Written request →
Revise the items below by replacing "dropdown" with "drop-down" and leaving everything else unchanged.

[Dataset excerpt]

******

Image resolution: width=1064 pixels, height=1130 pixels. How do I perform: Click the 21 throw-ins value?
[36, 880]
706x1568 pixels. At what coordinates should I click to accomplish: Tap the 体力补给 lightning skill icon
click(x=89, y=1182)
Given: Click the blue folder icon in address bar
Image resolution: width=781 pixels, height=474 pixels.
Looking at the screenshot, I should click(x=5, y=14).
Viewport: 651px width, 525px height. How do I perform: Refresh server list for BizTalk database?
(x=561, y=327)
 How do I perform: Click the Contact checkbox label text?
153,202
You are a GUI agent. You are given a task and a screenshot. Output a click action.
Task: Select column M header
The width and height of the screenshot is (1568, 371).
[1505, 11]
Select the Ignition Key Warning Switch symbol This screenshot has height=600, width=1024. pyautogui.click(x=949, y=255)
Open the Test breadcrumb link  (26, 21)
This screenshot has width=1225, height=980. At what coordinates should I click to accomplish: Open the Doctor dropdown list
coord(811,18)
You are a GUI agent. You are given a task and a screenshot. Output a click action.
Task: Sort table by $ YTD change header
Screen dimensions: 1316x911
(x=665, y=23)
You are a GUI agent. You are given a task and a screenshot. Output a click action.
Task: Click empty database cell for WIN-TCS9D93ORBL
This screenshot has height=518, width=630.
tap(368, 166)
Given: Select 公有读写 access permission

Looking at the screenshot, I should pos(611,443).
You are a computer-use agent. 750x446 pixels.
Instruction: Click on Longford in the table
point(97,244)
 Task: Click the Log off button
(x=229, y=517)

******

Final result →
Image resolution: width=1064 pixels, height=1130 pixels. How do I perform: Click the 21 throw-ins value?
[36, 880]
706x1568 pixels. At what coordinates should I click to accomplish: Tap the 体力补给 lightning skill icon
click(x=89, y=1182)
Given: Click the blue folder icon in address bar
Image resolution: width=781 pixels, height=474 pixels.
Looking at the screenshot, I should click(x=5, y=14).
Viewport: 651px width, 525px height. How do I perform: Refresh server list for BizTalk database?
(x=561, y=327)
 How do I perform: Click the Contact checkbox label text?
153,202
You are a GUI agent. You are given a task and a screenshot. Output a click action.
Task: Select column M header
The width and height of the screenshot is (1568, 371).
[1505, 11]
Select the Ignition Key Warning Switch symbol This screenshot has height=600, width=1024. pyautogui.click(x=949, y=255)
Open the Test breadcrumb link  (26, 21)
This screenshot has width=1225, height=980. At what coordinates should I click to accomplish: Open the Doctor drop-down list
coord(811,18)
You are a GUI agent. You are given a task and a screenshot. Output a click action.
Task: Sort table by $ YTD change header
Screen dimensions: 1316x911
(x=665, y=23)
You are a GUI agent. You are given a task and a screenshot. Output a click action.
Task: Click empty database cell for WIN-TCS9D93ORBL
This screenshot has height=518, width=630.
tap(368, 166)
Given: Select 公有读写 access permission

Looking at the screenshot, I should pos(611,443).
You are a computer-use agent. 750x446 pixels.
Instruction: Click on Longford in the table
point(97,244)
 Task: Click the Log off button
(x=229, y=517)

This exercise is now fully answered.